In a few minutes the rain began, hot big splats hitting the ground like toads dropped from an aerial balloon. The wind mussed the tops of the trees, then bent the boughs and made the trunks groan. A great dark spirit seemed to flow into the world and say “All this is mine now.”

It lasted two minutes.

I felt cheated. Stupid, too: I fall for this every time. We don’t have storms anymore. We either have “periods of rain” or “life-extinguishing weather pain horror,” with nothing in between — and the latter rarely turns out to be as bad as predicted.

It’s been like this for years now.
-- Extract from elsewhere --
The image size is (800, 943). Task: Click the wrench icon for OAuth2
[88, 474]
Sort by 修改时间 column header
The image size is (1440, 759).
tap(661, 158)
Every summer there’s one storm where the TV weatherpeople say, in essence, “We are recommending that residents of Sherburne and Carver counties make their peace with God. The metro also is included under a tornado watch until 10:03, after which any tornadoes will just shut right off.”

No one wants a tornado, which is basically a cloud on bath salts. But I do miss the old disaster warnings.

The radio would scream a high long beeeeeeeep, which made everyone pucker up and pay attention. That meant tornadoes or atomic combat, and it’s not a good day when you think: “Hope it’s just twisters.”

Then a human voice would tell you what was happening. Calm, authoritative, insistently urgent.

Now the emergency broadcast system is announced with the sound of a robot with a fishbone caught in its throat: “Ehhhckk! Ehhhckk! Ehhhckk!”

Then a synthesized voice from 2002 reads the alert like an automated waiter reading the dinner specials, occasionally emphasizing the wrong syllables. “The storm will hit HenEPen county.” Not Hennepin, then? Guess we’re safe.

All I want is a good old thunderstorm with all the familiar drama — perhaps at 3 a.m. No fireworks can compare to the sharp crack of lightning in the dark of night; a hundred timpani couldn’t match the awe you feel in your gut when a marvelous roll of thunder hits and rumbles off into the distance. You hear the wind and water lash the window.

You roll over and go back to sleep. It’ll be a miserable blizzard soon enough. For now it’s hot and loud, and it’s glorious. No one’s happy when it snows in May. But everyone smiles when it thunders in November.